Like many little girls, I loved horses. I galloped and whinnied, doodled ponies on my homework and scorned Barbie (give me Breyer horses instead!). At 12 I bought my first horse and financed his keep through babysitting and peddling wild blackberries door to door. As life progressed I bred horses, trained them, gave lessons, wrote about them as a freelance writer and studied them in depth. They were my life.
Then we moved from East Central Minnesota (bringing along 12 horses, mostly decrepit rescues) to the southern Ozarks, where one day I spied a business card on a café bulletin board. A nearby breeder had miniature horses for sale. We’d bred miniature donkeys in Minnesota and really liked them, so we decided to take a look.
The die was cast. Before the month was out I owned a cob-type miniature stallion and two mares. Eight years later we have a few surviving full-size horses that will stay until departing for horse heaven, but now I like the little ones better.
So in 2003, when I decided to fulfill a dream and own sheep, I opted for a pint-size breed. Dumb luck led me to a woman dispersing her flock of arguably the best Miniature Cheviots in America. I started with her foundation ewe and a gorgeous ram lamb. Now I raise them, I’m a co-founder of the American Classic Cheviot Sheep Association and have 24 of these great little sheep.
Why miniature livestock? For starters, they require less housing space, pasture and feed than full-size counterparts. Less elaborate (thus less costly) fencing often suffices. Minis like pet pigs or Nigerian Dwarf dairy goats are sometimes acceptable where zoning laws prohibit full-size livestock. They are easier to handle and less intimidating than everyday livestock, especially for beginners, children, old folks and the physically challenged, not only due to their size but because many types of miniatures are specifically bred for calm disposition and tractability. Chores such as hoof trimming, shearing or clipping, giving shots and administering wormer are easier, as is training smaller animals for show or fun. Breeders on one side of America ship miniature lambs, kids and piglets via air, two to a standard large-size dog crate and most species are locally transportable in a van or SUV.

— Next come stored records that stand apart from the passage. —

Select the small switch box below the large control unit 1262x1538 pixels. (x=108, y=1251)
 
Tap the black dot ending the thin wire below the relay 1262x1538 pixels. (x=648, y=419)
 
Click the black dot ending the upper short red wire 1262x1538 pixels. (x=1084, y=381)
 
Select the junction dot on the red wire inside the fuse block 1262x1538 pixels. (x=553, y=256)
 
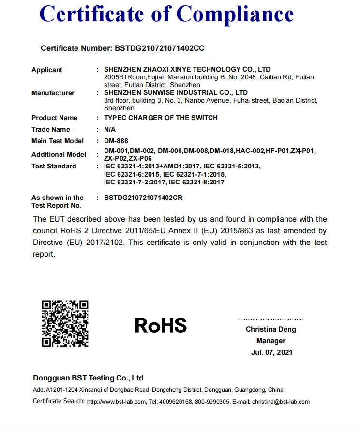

But minis aren’t simply window dressing. Consider, for example, Lowline cattle, a naturally pint-size Angus breed developed in at the New South Wales Department of Agriculture’s Trangie Agricultural Research Centre in Australia and widely disseminated throughout North America. The average Lowline cow is only 40 inches tall and weighs 800 pounds, while bulls are 42 to 44 inches tall and weigh about 1200 pounds, making Lowlines 50 to 60 percent the size of most beef cattle. They require approximately one-third the feed of their full-size peers yet according to Trangie Agricultural Research Centre figures they produce five percent more marbling than other breeds, half the backfat of full-size Angus, 30 percent more rib eye per hundredweight than any other breed, and they dress out at up to an amazing 76 percent live weight. At the 2009 National Western Stock Show’s National Lowline Sale a two year old cow named MCR Everlasting topped the sale at $13,250 while two more cows brought $10,000 each. Bred fullblood Lowline cows averaged $6986 and bulls, $3650. What’s not to like about Lowline cattle!
Miniature Herefords, Miniature Jerseys, Guinea Hogs, Babydoll Southdown sheep, Miniature Llamas and Nigerian Dwarf goats to name just a few – buyers want them and are willing to pay. The time for raising miniature livestock is now. That’s why I wrote Storey’s Guide to Raising Miniature Livestock.